What is expected
Return every line in the data below that contains the word "absolute".

Entries provided
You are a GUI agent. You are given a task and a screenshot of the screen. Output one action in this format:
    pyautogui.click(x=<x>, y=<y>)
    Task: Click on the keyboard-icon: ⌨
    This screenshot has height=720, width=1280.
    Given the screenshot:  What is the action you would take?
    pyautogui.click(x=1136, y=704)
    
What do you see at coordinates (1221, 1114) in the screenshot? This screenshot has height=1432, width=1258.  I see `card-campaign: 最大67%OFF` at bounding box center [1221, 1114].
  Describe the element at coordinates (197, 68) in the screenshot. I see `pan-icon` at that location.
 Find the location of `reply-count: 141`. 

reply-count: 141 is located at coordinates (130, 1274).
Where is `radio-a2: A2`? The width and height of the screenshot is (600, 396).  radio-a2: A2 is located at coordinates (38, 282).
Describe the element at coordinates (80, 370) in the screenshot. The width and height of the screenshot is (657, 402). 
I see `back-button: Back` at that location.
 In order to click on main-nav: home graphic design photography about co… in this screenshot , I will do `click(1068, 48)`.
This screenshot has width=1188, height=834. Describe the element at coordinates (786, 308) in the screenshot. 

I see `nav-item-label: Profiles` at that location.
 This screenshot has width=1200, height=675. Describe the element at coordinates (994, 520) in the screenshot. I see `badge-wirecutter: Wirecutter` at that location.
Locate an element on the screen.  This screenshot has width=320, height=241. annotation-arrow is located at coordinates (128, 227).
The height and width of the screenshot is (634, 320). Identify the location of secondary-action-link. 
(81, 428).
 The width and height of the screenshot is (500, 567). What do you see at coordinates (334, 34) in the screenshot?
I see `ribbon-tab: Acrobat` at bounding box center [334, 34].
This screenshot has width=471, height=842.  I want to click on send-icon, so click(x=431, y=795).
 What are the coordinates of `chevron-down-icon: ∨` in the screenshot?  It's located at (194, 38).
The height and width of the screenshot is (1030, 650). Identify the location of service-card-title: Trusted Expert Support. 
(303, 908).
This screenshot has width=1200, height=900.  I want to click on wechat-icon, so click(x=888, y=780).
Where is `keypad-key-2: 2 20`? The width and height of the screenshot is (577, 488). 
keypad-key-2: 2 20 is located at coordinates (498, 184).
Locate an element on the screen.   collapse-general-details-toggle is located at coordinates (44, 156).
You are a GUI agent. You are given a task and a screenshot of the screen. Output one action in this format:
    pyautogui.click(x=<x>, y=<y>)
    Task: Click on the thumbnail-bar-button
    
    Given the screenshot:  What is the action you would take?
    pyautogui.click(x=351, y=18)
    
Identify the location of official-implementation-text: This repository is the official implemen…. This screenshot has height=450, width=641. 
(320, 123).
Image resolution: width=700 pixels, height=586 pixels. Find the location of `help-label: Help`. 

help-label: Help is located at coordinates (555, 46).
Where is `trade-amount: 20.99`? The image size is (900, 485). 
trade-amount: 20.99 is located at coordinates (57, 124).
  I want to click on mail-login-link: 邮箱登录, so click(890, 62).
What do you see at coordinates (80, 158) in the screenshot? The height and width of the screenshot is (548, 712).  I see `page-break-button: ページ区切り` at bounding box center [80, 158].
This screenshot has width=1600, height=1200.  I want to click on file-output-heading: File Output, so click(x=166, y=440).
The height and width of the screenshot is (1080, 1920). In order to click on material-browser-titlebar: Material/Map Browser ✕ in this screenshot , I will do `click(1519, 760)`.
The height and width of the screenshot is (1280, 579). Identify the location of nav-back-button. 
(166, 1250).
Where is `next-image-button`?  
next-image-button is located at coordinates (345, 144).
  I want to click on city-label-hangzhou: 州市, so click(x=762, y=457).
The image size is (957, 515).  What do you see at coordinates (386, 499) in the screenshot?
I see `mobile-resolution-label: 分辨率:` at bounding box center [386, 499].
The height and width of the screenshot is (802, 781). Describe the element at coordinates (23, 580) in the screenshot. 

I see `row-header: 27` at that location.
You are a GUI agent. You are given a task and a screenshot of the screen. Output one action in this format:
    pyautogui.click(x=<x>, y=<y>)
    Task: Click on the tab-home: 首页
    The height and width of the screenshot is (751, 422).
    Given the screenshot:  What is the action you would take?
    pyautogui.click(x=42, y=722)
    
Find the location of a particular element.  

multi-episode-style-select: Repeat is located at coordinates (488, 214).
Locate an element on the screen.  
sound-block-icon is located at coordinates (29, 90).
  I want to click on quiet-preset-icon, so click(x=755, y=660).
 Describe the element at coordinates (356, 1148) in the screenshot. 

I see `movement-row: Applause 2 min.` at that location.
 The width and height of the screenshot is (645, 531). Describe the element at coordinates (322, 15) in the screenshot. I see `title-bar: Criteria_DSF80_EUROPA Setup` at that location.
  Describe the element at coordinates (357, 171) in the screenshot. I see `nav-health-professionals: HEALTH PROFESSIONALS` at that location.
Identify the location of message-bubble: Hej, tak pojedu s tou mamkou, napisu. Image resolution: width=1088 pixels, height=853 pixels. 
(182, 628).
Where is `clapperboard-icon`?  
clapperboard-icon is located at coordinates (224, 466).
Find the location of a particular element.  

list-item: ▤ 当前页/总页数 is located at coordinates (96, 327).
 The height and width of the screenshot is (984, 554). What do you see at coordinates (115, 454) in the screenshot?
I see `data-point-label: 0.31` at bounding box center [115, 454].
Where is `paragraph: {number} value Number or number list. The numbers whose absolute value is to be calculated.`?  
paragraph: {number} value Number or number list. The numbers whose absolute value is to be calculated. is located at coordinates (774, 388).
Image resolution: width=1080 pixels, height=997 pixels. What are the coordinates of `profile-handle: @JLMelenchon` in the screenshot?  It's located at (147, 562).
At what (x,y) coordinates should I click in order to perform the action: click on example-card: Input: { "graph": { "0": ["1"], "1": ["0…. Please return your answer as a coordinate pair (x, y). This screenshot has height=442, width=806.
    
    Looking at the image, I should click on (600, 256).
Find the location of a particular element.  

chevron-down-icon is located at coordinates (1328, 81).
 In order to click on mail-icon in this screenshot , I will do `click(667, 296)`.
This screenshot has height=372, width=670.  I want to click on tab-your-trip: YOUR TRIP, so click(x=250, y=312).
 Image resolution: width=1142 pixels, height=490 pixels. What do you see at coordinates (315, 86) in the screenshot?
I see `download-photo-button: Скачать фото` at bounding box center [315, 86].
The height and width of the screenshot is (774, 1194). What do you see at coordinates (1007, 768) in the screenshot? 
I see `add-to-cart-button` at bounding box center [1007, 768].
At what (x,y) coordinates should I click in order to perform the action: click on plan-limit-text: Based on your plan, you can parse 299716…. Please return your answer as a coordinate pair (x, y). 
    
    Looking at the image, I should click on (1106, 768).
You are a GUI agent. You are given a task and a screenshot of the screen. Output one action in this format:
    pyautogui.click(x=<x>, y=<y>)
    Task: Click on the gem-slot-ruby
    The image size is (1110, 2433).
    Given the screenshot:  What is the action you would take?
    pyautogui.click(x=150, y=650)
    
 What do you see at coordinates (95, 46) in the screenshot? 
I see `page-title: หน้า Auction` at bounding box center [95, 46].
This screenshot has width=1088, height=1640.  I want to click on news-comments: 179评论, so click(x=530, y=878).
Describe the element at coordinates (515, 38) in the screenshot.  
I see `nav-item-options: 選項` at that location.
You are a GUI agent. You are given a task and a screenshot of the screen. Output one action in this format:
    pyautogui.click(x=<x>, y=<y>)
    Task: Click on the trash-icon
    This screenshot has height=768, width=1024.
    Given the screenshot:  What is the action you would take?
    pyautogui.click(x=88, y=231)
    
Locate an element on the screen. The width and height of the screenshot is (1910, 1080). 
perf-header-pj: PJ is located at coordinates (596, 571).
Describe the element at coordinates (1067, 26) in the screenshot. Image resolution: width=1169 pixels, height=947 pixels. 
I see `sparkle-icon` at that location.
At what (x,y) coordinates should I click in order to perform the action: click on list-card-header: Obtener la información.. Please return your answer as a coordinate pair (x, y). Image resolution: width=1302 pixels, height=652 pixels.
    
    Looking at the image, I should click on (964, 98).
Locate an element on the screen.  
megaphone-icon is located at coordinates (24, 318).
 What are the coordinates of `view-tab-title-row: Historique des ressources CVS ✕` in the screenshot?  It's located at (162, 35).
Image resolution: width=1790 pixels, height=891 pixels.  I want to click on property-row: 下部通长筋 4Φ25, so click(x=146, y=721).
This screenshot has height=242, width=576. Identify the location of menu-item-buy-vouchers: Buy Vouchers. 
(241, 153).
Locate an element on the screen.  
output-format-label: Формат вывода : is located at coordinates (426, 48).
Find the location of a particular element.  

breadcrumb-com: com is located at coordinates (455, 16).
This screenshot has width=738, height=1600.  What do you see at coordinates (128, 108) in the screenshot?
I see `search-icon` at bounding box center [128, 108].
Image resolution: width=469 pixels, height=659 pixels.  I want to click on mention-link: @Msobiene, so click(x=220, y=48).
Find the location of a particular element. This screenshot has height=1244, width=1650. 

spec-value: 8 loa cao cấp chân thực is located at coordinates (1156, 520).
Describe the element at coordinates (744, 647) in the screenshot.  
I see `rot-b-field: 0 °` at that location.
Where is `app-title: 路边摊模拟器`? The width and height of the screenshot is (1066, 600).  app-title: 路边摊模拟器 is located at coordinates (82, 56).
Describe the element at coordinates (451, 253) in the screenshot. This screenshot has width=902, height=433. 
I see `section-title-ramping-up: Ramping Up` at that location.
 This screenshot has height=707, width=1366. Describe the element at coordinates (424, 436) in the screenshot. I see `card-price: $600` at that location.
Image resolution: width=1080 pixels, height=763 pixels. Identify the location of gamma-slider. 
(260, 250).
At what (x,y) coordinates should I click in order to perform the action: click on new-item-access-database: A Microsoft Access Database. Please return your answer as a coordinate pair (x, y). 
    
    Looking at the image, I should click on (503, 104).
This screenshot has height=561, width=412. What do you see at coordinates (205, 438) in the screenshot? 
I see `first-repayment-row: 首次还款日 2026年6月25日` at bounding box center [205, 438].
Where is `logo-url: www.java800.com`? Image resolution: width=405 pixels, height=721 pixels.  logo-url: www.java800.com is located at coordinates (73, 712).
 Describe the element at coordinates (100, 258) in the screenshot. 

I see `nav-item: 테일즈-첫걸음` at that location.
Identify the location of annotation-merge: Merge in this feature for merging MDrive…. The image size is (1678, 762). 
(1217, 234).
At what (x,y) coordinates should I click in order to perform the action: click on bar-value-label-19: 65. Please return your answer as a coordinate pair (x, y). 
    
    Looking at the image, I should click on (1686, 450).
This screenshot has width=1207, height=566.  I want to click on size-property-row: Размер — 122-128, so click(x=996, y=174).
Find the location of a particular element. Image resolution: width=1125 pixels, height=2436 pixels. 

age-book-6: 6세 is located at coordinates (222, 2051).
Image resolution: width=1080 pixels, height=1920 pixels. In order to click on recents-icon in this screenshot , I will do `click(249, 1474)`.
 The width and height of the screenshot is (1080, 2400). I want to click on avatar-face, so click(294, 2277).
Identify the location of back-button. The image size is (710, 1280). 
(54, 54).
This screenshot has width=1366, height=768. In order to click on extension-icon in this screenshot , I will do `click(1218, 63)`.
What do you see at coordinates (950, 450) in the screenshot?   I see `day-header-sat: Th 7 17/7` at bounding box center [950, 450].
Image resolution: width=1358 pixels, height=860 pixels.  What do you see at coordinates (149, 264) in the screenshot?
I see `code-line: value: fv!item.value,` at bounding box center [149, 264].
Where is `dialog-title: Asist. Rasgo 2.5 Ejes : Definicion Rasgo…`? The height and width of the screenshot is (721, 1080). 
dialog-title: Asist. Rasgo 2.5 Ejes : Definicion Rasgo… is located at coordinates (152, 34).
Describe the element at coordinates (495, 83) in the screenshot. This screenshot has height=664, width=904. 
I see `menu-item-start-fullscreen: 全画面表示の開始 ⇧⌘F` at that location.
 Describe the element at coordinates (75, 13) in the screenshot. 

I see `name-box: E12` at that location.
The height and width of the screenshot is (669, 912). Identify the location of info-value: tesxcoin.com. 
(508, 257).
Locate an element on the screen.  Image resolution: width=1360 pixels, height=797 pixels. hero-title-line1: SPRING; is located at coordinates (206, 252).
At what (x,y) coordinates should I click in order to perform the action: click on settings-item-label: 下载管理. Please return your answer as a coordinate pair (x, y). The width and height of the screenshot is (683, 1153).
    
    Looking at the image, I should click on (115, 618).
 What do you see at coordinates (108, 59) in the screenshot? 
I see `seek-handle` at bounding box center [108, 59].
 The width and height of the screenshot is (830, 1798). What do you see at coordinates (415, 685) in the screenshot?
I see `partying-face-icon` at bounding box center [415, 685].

Response to this exercise
Where is `paragraph: {number} value Number or number list. The numbers whose absolute value is to be calculated.`?  
paragraph: {number} value Number or number list. The numbers whose absolute value is to be calculated. is located at coordinates (774, 388).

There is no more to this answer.